Structured with two concurrent sessions and spanning 3.5 days, the event features a multitude of opportunities for networking, plentiful speaking slots for selected early-career scientists, and unique workshops for students AND educators.
The Protein Society held a poster competition at its 31st Annual Symposium to recognize the top undergraduate and graduate student abstract presenters. Each winner received a check in the amount of $250.
Manasi Pethe, pursuing her Ph.D. in Dr. Sagar Khare's lab, received the Best Poster Award at the 2017 Annual Symposium.
"Illuminating the Specificity Landscape of a Viral Protease using Computation and Next Generation Sequencing."
Proteases are central to the processing and transfer of biological information1. Viral systems encoding proteases need them for precise cleavage of the polyprotein during replication and viral assembly2 e.g. HCV NS3 protease.

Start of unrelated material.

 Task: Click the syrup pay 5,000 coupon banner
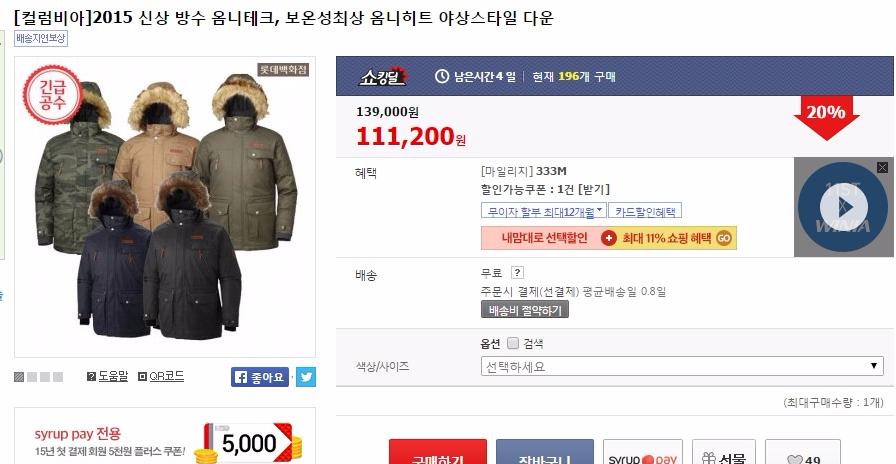[x=165, y=435]
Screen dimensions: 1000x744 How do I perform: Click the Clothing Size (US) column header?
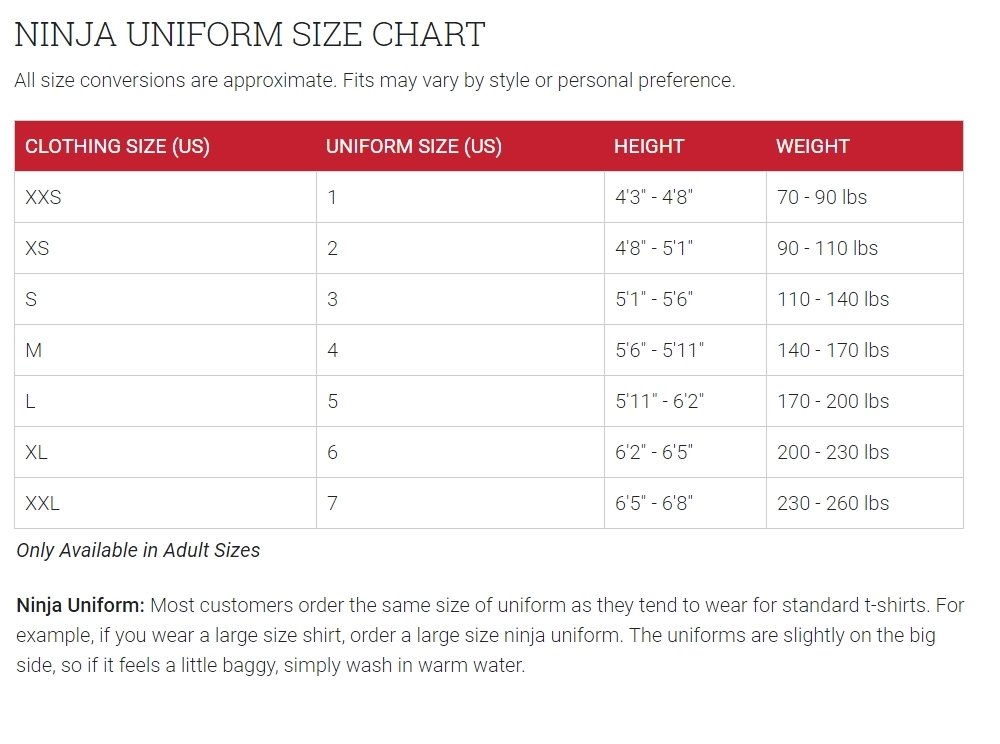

The HCV NS3 protease is a multifunctional protease, which is likely a result of both positive selection pressure to maintain cleavability of its five native substrates3, i.e. known sites on the polyprotein, and negative selection pressure to avoid cleavage of other sites in the polyprotein.
We mapped out the specificity landscape of the HCV NS3 protease to obtain a comprehensive understanding of the protease–substrate interaction network. We used an in vivo yeast surface display4 assay in order to isolate populations of cleaved, partially cleaved, and uncleaved substrates using Fluorescence Assisted Cell Sorting. These populations were analyzed using NextGen Sequencing technology and computational modeling using Rosetta and Amber packages.
Through generating force directed graphs of the library we discovered that the partially cleaved sequences act as “pit stops” in the evolutionary trajectory from functional substrates to non-functional substrates. We were able to reconstruct the entire (3.2 million sequences) HCV NS3 substrate landscape learning from the sequences identified in our experiment, using a SVM5 based approach to predict and validate sequences that lie in the network. We further explored the influence of prevalent Drug Resistant protease mutants (R155K, A156T, D168A and the triple mutant)6 on the substrate specificity landscape.
This study deepens our understanding of the robustness of the protease- substrate landscape and also paves the way to creating designer proteases.